The Violin Channel member Vincenzo Sandi, from Milan was keen to know: ‘Are there any tricks or techniques to make practicing scales more enjoyable?’
We threw Vincenzo’s question over to acclaimed Curtis Institute and The Juilliard School pedagogue, Ms Ida Kavafian:
“Hi Vincenzo. Great question.
Perspective is everything. I think practicing scales would actually be super fun if I had time to do it. Yes, it is my choice and my privilege to teach as much as I do, but practicing is much more fun than it used to be, since there is precious little time to do it!
It’s not difficult to be creative with scale modifications to make them interesting. Your imagination is your only limit.

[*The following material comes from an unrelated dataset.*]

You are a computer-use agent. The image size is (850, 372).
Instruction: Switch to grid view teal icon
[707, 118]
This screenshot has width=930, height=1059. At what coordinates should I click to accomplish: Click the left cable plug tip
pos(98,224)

Playing as fast as you can, up and down the scale is not the goal.
Use scales to develop bow technique.
Need work on bow changes at the frog? Use just 2 inches of bow and only your fingers at the frog in order to promote flexibility, repeating each note a set number of times.
Even numbers are too easy – do quintuplets, septuplets, whatever makes it fun.

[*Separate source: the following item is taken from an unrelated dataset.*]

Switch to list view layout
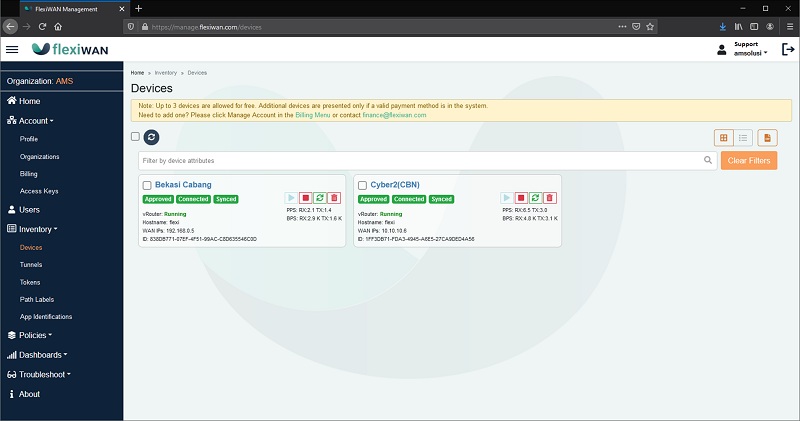The height and width of the screenshot is (421, 800). click(743, 138)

Start up bow. Do it at the tip. Add some slurs in between note changes. Try to confuse yourself!
Practice articulation by grabbing the beginnings of each note and releasing.
Need work on your left hand? Drill the release of the left hand as well. Put the fingers down strongly but react to touching the string as if it has an electric current running through it.
Practicing shifting by shifting quickly. You can wait ten minutes on the note before the shift, but execute the shift itself quickly!
That’s how you can translate slow practice into fast playing.
Make up an exercise to release your neck so you’re not squeezing. Every few notes, change your shoulder and neck position. Make it a habit! Hold your violin in different positions (stole this from my lessons with Nathan Milstein…), above your head, on your chest, to the left, to the right, etc.
Lastly, look at some of the Dounis shifting and double stop exercises. They are a challenging and fun departure from straight scales. They get you to scales eventually but by first breaking them down into sections.
Your imagination is your only limit, Vincenzo.
A graduate of the Juilliard School, where she studied with Oscar Shumsky and Mischa Mischakoff, Ms Kavafian currently holds Distinguished teaching positions at the Curtis Institute of Music, Juilliard School and Bard College Conservatory. Her famed students include VC ‘Young Artists’ Josef Špaček, Bella Hristova, Benjamin Beilman, Tessa Lark, Nikki Chooi, Timothy Chooi, Grace Clifford and Yu-Chien Benny Tseng.